Excluding certain accounting items, the Redwood City, Calif., company says it earned 53 cents per share, mirroring analyst projections.
Revenue dipped 2 percent from last year to $8.18 billion. That was more than $200 million below analyst forecasts.
Like many U.S. companies that depend on overseas customers for a lot of their sales, Oracle was hurt by weakening currencies in Europe and other parts of the world. The currency fluctuations translated into fewer dollars during the latest quarter compared to a year ago.
If exchange rates had remained unchanged, Oracle said its earnings per share would have been higher by 3 cents and its revenue would have edged up by 3 percent instead of dropping.
Concerns surrounding weakening economies in Europe and the unwieldy debts being shouldered by some European countries have pressured the euro, which is used by 17 European countries.
Those worries also are weighing on decision makers in corporate and government technology departments, making them more reluctant to invest in new products and features until they get a better handle on the economy’s direction.
The manufacturers of personal computers, processors and other hardware have been hurt the most by this trend, but Oracle’s performance may raise questions about whether business software makers are starting to feel the pinch, too.
Oracle continued to struggle in its recent foray into hardware, a move punctuated by the company’s $7.3 billion acquisition of Sun Microsystems in 2010. Oracle’s total hardware revenue plunged 19 percent from a year ago.
Database and applications software remains Oracle’s financial backbone.

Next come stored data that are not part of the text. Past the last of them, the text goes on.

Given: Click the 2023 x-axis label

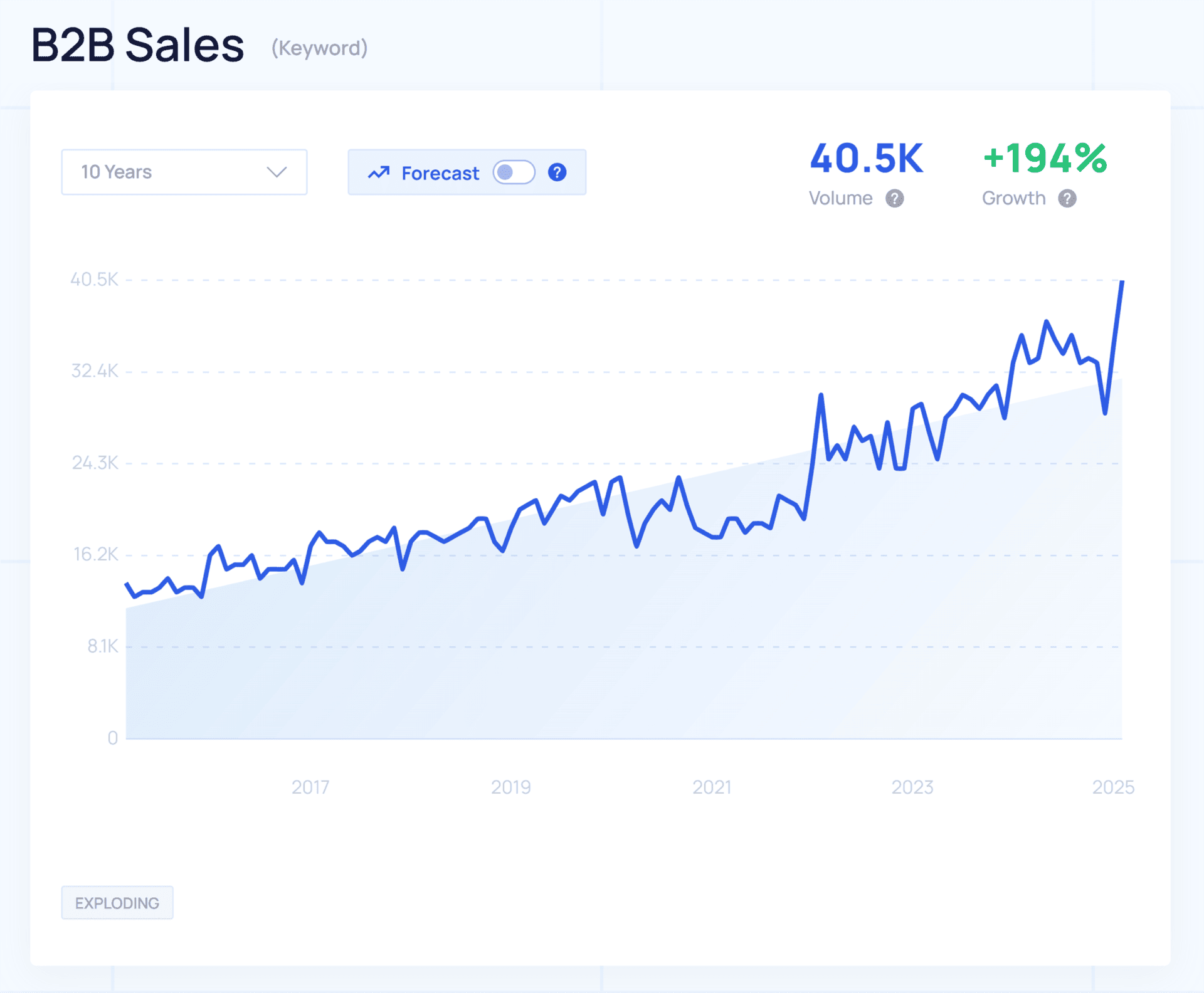Looking at the screenshot, I should (x=912, y=787).
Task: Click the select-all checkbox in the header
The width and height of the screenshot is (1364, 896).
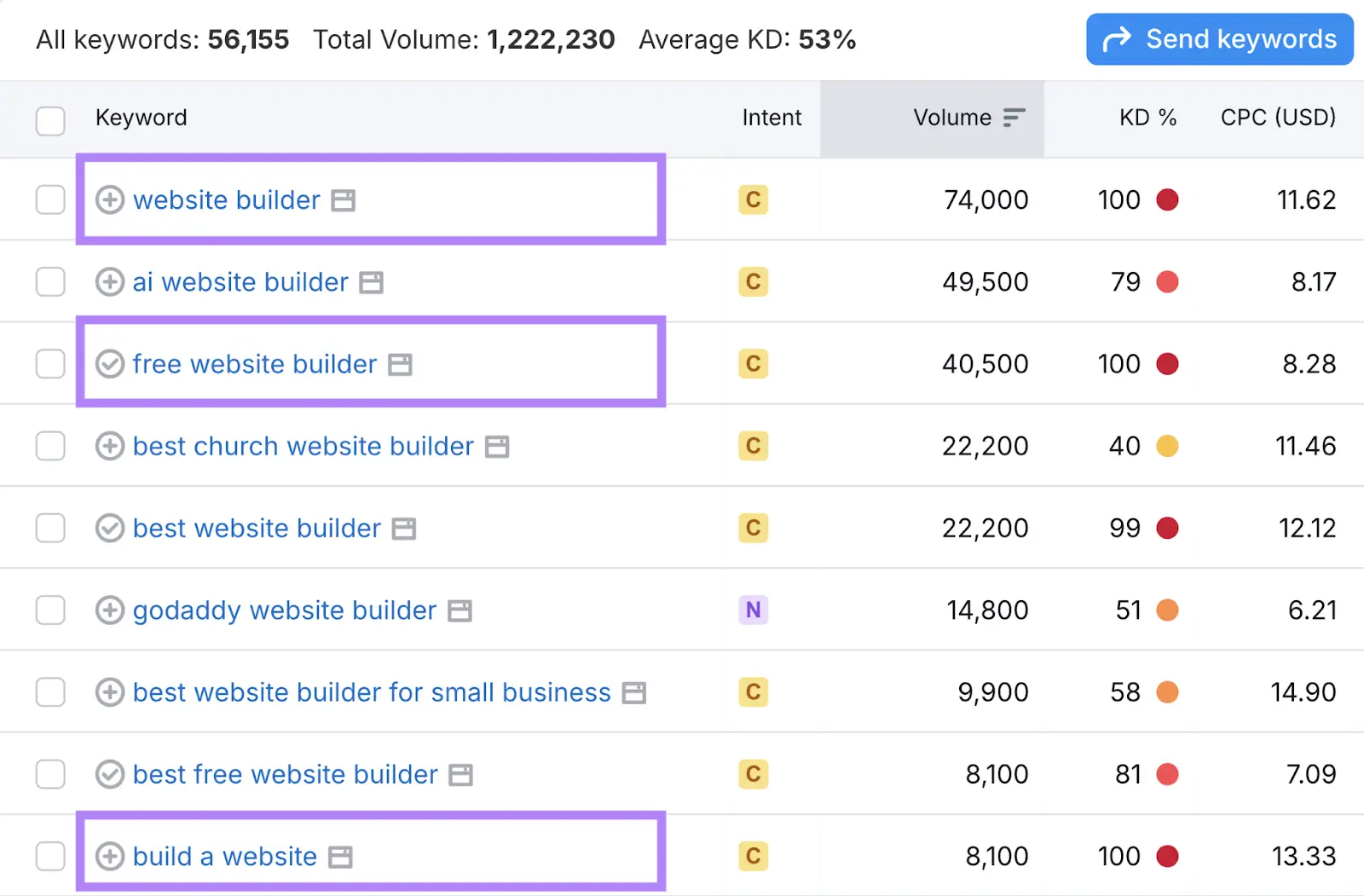Action: click(x=50, y=121)
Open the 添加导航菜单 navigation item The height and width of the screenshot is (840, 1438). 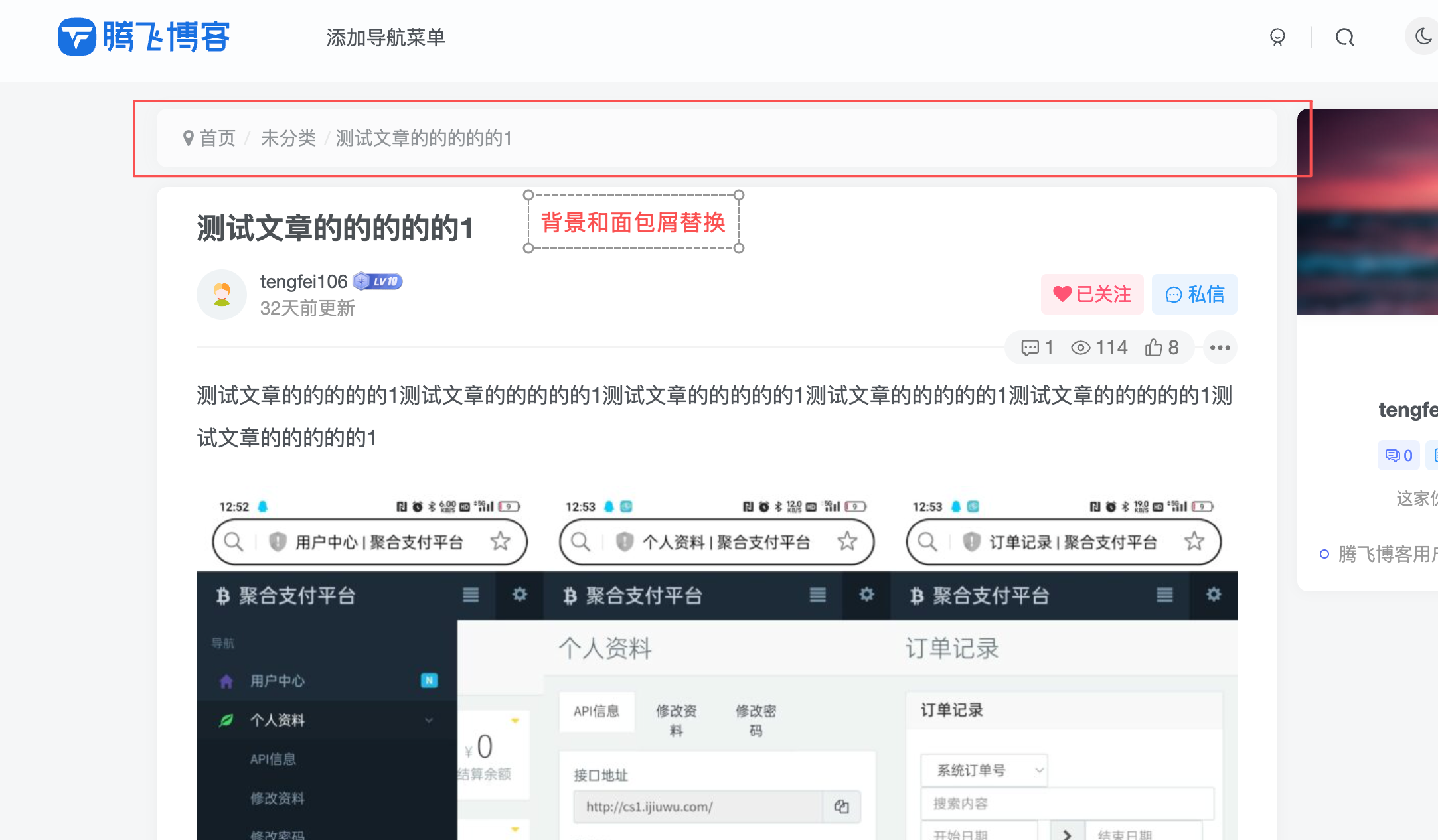[x=386, y=38]
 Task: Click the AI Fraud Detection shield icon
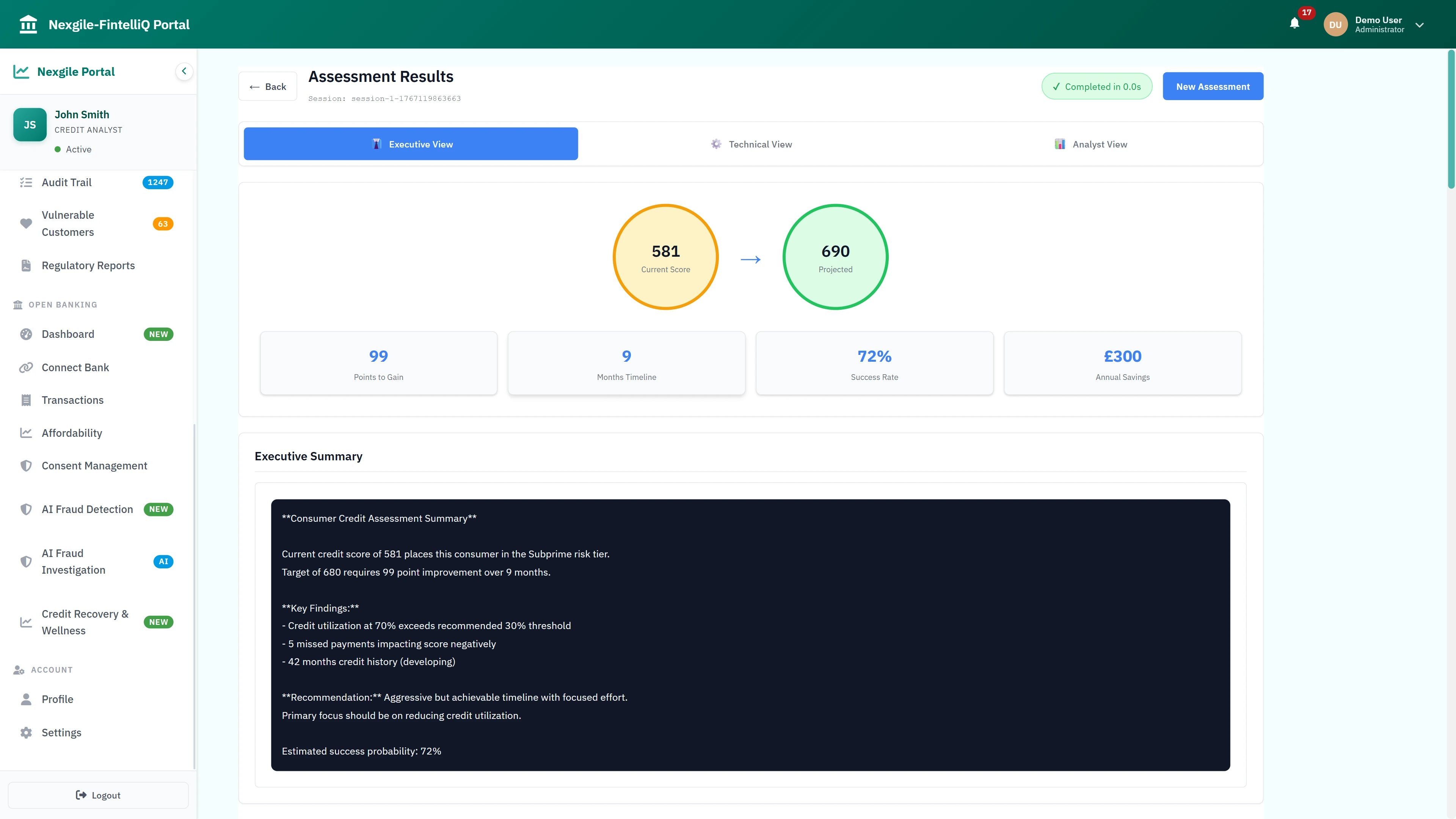point(26,510)
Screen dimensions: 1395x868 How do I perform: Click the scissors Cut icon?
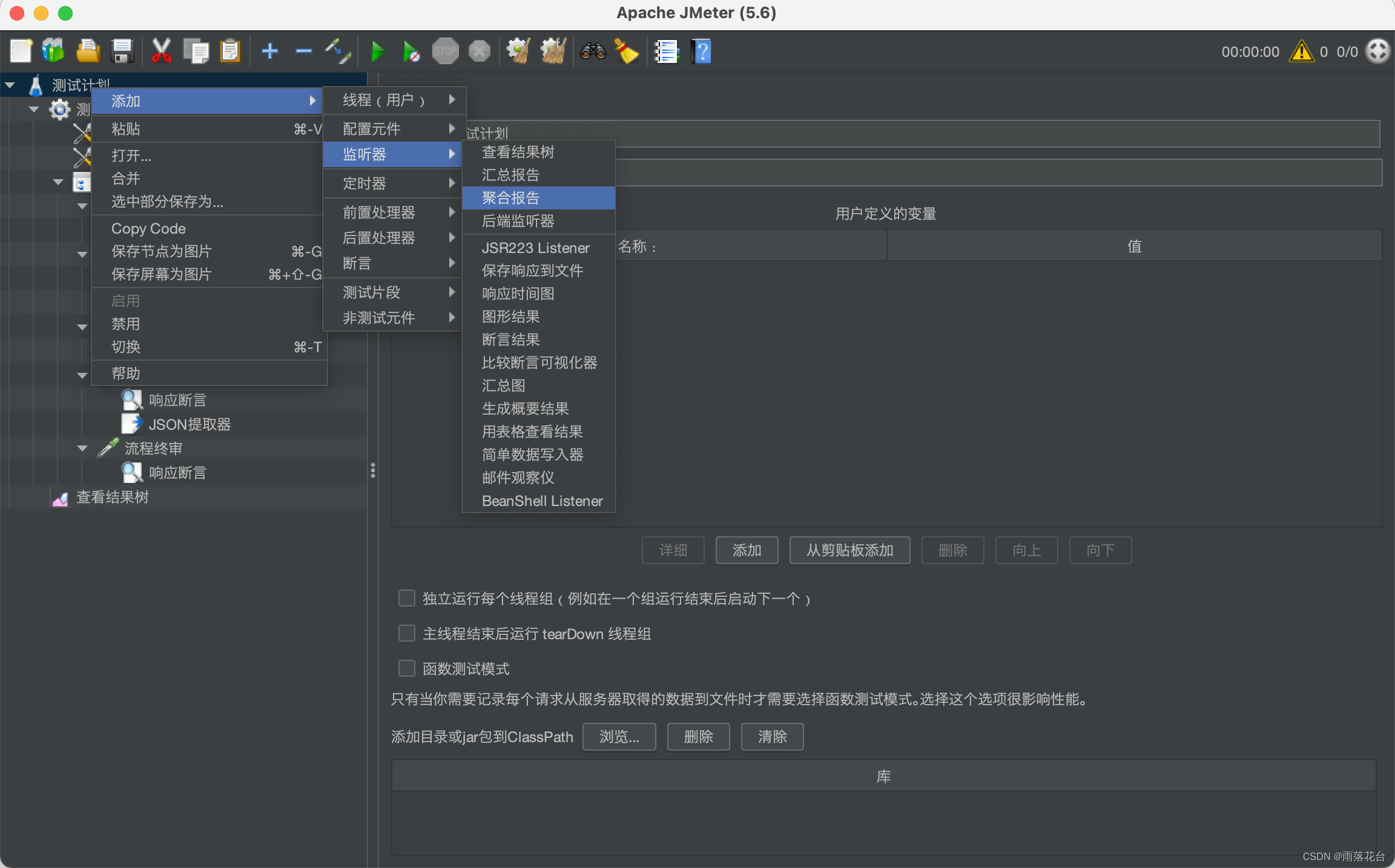click(x=161, y=51)
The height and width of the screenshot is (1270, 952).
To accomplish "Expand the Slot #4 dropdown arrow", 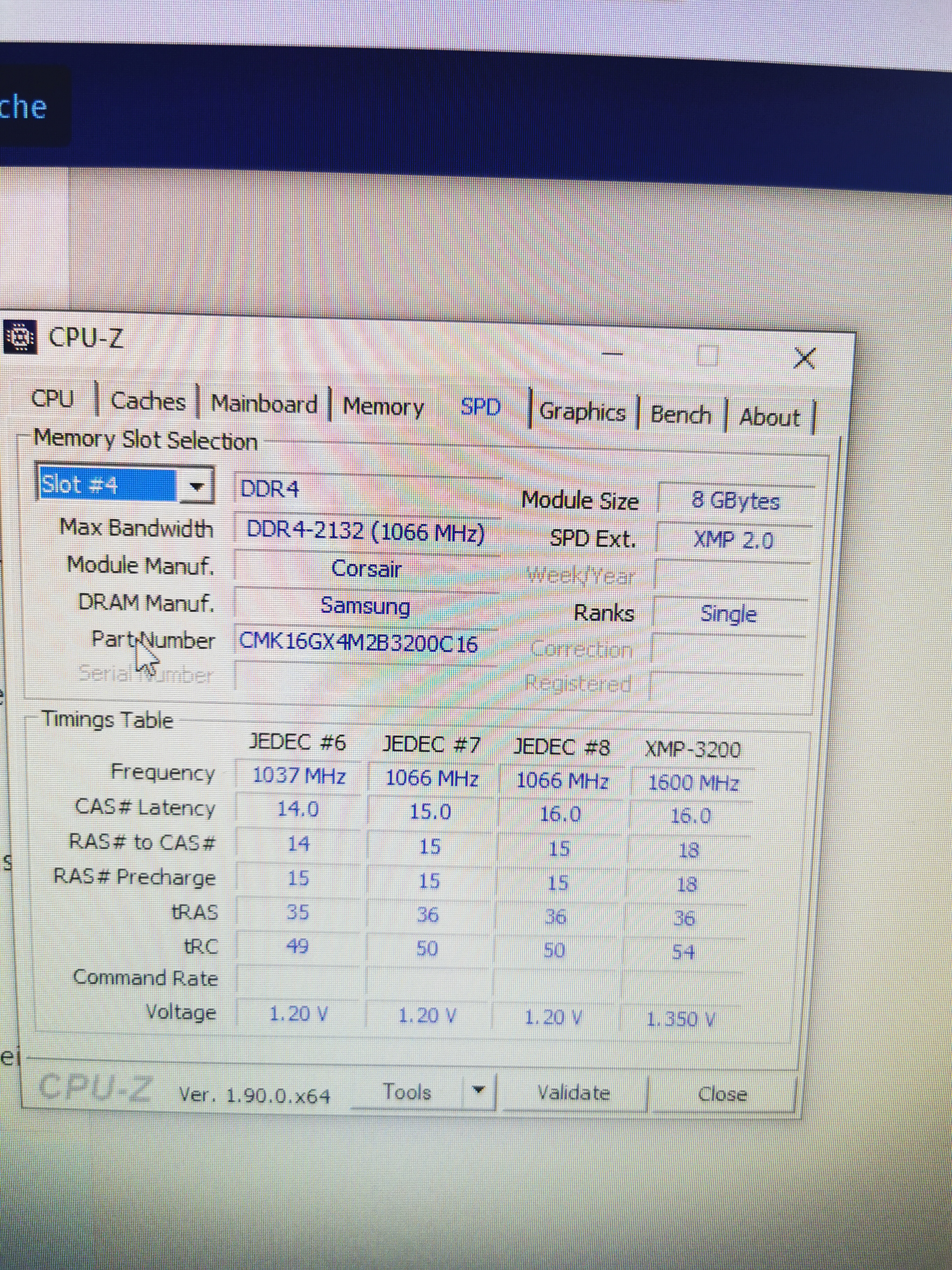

In a key indicator of the company’s health, Oracle’s sales of new software licenses and subscriptions rose 5 percent from the same time last year. This category is watched closely by investors because new licenses provide the foundation for future upgrades and maintenance, creating a steady stream of recurring revenue.
The pace of Oracle’s software sales decelerated from the previous quarter, During the three months ending in May, Oracle’s new software licenses increased by 7 percent from last year.
Oracle shares added 2 cents in extended trading to $32.28 after the numbers came out. In regular trading, they had closed down 52 cents to $32.26.